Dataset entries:

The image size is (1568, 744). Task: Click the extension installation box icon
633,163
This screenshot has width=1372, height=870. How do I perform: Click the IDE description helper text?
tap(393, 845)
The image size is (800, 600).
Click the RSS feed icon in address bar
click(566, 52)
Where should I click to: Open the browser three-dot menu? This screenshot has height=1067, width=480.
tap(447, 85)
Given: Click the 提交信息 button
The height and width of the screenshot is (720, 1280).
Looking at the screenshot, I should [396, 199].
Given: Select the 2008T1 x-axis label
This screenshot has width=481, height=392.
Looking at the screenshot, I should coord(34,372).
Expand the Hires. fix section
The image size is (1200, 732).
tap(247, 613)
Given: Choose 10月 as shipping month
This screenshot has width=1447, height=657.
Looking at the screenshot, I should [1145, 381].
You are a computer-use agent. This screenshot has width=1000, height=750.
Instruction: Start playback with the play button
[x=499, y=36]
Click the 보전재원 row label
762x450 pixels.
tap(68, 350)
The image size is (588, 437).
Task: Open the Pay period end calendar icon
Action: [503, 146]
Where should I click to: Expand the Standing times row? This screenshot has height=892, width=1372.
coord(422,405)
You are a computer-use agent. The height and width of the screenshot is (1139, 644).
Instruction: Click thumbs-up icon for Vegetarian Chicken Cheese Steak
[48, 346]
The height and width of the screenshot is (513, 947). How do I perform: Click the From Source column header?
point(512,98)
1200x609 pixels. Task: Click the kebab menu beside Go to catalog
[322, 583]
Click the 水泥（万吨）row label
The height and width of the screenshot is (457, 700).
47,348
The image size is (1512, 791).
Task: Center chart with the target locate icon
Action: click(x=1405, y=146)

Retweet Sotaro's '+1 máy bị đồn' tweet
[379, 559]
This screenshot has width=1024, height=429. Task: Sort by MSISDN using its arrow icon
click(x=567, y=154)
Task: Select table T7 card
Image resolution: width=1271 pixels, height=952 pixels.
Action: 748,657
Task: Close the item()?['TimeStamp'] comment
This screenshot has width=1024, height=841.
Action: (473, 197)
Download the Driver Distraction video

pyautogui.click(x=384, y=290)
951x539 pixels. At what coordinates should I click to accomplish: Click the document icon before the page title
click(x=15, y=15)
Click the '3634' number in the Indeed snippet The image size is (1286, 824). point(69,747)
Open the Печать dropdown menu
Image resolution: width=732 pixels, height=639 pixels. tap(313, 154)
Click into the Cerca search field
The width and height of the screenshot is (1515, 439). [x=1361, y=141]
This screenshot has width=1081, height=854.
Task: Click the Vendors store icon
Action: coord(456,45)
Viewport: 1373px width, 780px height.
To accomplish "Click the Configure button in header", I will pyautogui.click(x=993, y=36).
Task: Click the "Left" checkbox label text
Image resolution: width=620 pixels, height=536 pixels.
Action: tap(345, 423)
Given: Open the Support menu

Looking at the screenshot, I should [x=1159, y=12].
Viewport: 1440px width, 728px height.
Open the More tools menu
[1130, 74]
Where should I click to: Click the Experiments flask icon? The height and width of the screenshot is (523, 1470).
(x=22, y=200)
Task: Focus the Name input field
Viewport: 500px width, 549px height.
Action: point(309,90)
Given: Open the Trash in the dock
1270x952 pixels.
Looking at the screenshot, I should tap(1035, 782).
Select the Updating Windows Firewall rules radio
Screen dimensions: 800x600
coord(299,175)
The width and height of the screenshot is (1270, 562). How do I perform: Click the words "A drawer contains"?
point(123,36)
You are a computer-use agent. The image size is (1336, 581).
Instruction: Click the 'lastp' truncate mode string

● EXERCISE REQUIREMENTS
Could you restate every entry verbatim, please?

● WRITTEN ANSWER
The image size is (1568, 744). Task: Click the extension installation box icon
633,163
This screenshot has width=1372, height=870. How do I perform: Click the IDE description helper text?
tap(393, 845)
The image size is (800, 600).
Click the RSS feed icon in address bar
click(566, 52)
Where should I click to: Open the browser three-dot menu? This screenshot has height=1067, width=480.
tap(447, 85)
Given: Click the 提交信息 button
The height and width of the screenshot is (720, 1280).
Looking at the screenshot, I should [396, 199].
Given: Select the 2008T1 x-axis label
This screenshot has width=481, height=392.
Looking at the screenshot, I should coord(34,372).
Expand the Hires. fix section
The image size is (1200, 732).
tap(247, 613)
Given: Choose 10月 as shipping month
This screenshot has width=1447, height=657.
Looking at the screenshot, I should [1145, 381].
You are a computer-use agent. This screenshot has width=1000, height=750.
Instruction: Start playback with the play button
[x=499, y=36]
Click the 보전재원 row label
762x450 pixels.
tap(68, 350)
The image size is (588, 437).
Task: Open the Pay period end calendar icon
Action: [503, 146]
Where should I click to: Expand the Standing times row? This screenshot has height=892, width=1372.
coord(422,405)
You are a computer-use agent. The height and width of the screenshot is (1139, 644).
Instruction: Click thumbs-up icon for Vegetarian Chicken Cheese Steak
[48, 346]
The height and width of the screenshot is (513, 947). How do I perform: Click the From Source column header?
point(512,98)
1200x609 pixels. Task: Click the kebab menu beside Go to catalog
[322, 583]
Click the 水泥（万吨）row label
The height and width of the screenshot is (457, 700).
47,348
The image size is (1512, 791).
Task: Center chart with the target locate icon
Action: click(x=1405, y=146)

Retweet Sotaro's '+1 máy bị đồn' tweet
[379, 559]
This screenshot has width=1024, height=429. Task: Sort by MSISDN using its arrow icon
click(x=567, y=154)
Task: Select table T7 card
Image resolution: width=1271 pixels, height=952 pixels.
Action: 748,657
Task: Close the item()?['TimeStamp'] comment
This screenshot has width=1024, height=841.
Action: (473, 197)
Download the Driver Distraction video

pyautogui.click(x=384, y=290)
951x539 pixels. At what coordinates should I click to accomplish: Click the document icon before the page title
click(x=15, y=15)
Click the '3634' number in the Indeed snippet The image size is (1286, 824). point(69,747)
Open the Печать dropdown menu
Image resolution: width=732 pixels, height=639 pixels. tap(313, 154)
Click into the Cerca search field
The width and height of the screenshot is (1515, 439). [x=1361, y=141]
This screenshot has width=1081, height=854.
Task: Click the Vendors store icon
Action: coord(456,45)
Viewport: 1373px width, 780px height.
To accomplish "Click the Configure button in header", I will pyautogui.click(x=993, y=36).
Task: Click the "Left" checkbox label text
Image resolution: width=620 pixels, height=536 pixels.
Action: tap(345, 423)
Given: Open the Support menu

Looking at the screenshot, I should [x=1159, y=12].
Viewport: 1440px width, 728px height.
Open the More tools menu
[1130, 74]
Where should I click to: Click the Experiments flask icon? The height and width of the screenshot is (523, 1470).
(x=22, y=200)
Task: Focus the Name input field
Viewport: 500px width, 549px height.
Action: point(309,90)
Given: Open the Trash in the dock
1270x952 pixels.
Looking at the screenshot, I should tap(1035, 782).
Select the Updating Windows Firewall rules radio
Screen dimensions: 800x600
coord(299,175)
The width and height of the screenshot is (1270, 562). How do I perform: Click the words "A drawer contains"?
point(123,36)
You are a computer-use agent. The image size is (1336, 581).
Instruction: Click the 'lastp' truncate mode string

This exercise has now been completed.